О покушении больше не говорили. О том, что с нами будет, – тоже. Но когда я вечером уходил от Прокиссов, мы обменивались такими красноречивыми взглядами, что мне казалось: мы неизбежно должны раз и навсегда уничтожить друг друга. По здравом размышлении такой конец представлялся мне вполне логичным и закономерным. Я с трудом мог представить себе, как проходят ночи в этом доме. Тем не менее утром мы все встречались опять, и наши дела и отношения возобновлялись с того места, на каком прервали их с вечера. Вместе с мадам Прокисс я менял Робинзону повязки с перманганатом и для пробы приоткрывал ставни. Всякий раз безрезультатно: Робинзон даже не замечал, что их приоткрыли.
Так вертится мир в ночи, которая нема, но дышит угрозой.
Сам Прокисс каждое утро встречал меня репликой на крестьянский манер.
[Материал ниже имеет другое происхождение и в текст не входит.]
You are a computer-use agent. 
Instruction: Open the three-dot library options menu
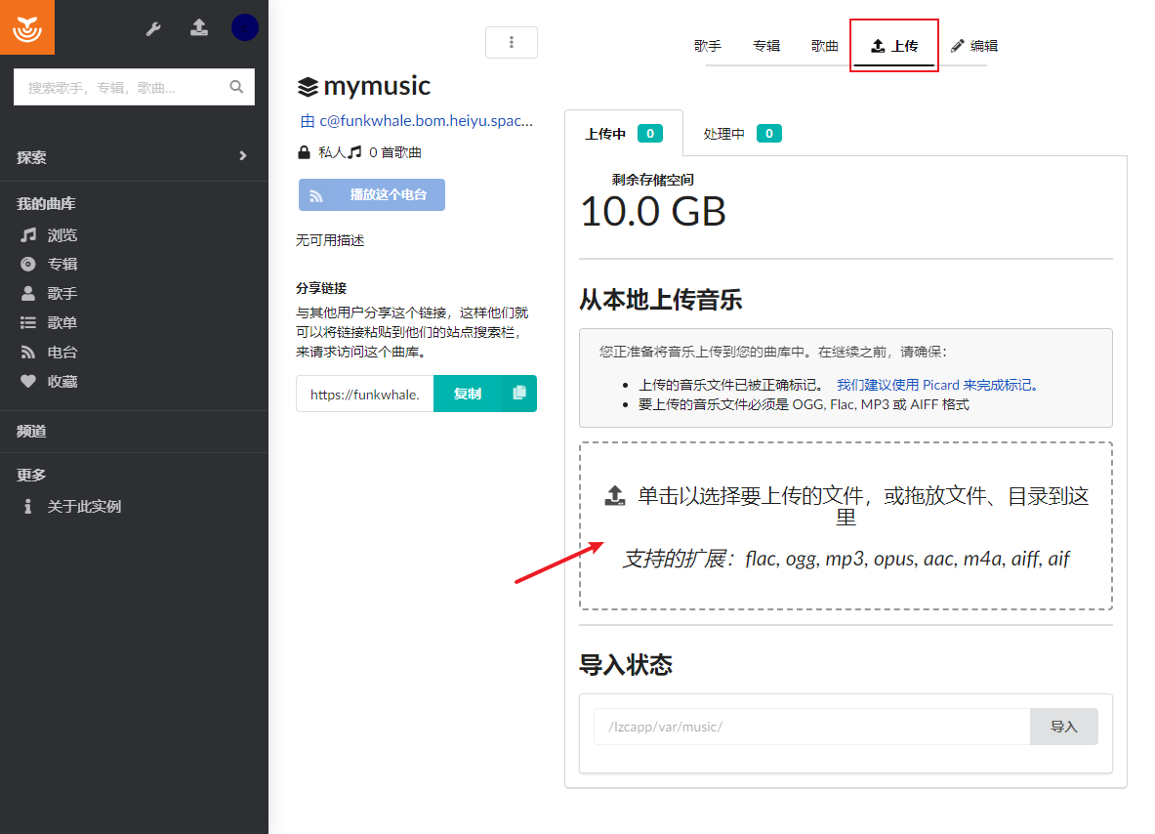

– А, доктор! Вот и последние холода подошли, – замечал он, поглядывая на небо из маленькой прихожей. Как будто для него было важно, какая на улице погода. Его жена шла в очередной раз урезонивать свекровь через забаррикадированную дверь, что лишь усугубляло ярость старухи.
Пока Робинзон лежал забинтованный, он рассказал мне о своих житейских заботах. Начинал он в торговле. С одиннадцати лет родители определили его рассыльным в модный обувной магазин. Однажды он относил покупку клиентке, которая предложила ему разделить с нею удовольствие, о котором он знал только понаслышке. К хозяину он не вернулся – таким чудовищным показалось ему его поведение. Действительно, в те времена, о которых он говорил, трахнуть заказчицу еще считалось непростительным проступком. Особенно сильное впечатление произвела на него рубашка клиентки – чистый муслин. Он помнил это спустя целых тридцать лет. Дама с розовым надушенным телом, шуршавшая шелками в набитой подушками и бахромчатыми портьерами квартире, на всю жизнь дала маленькому Робинзону материал для бесконечных отчаянных сравнений.
А ведь потом много чего случилось. Видел он и разные континенты, и войну, но так и не смог опомниться от этого откровения. Ему доставляло удовольствие вспоминать и рассказывать мне о проведенной с заказчицей минуте молодости.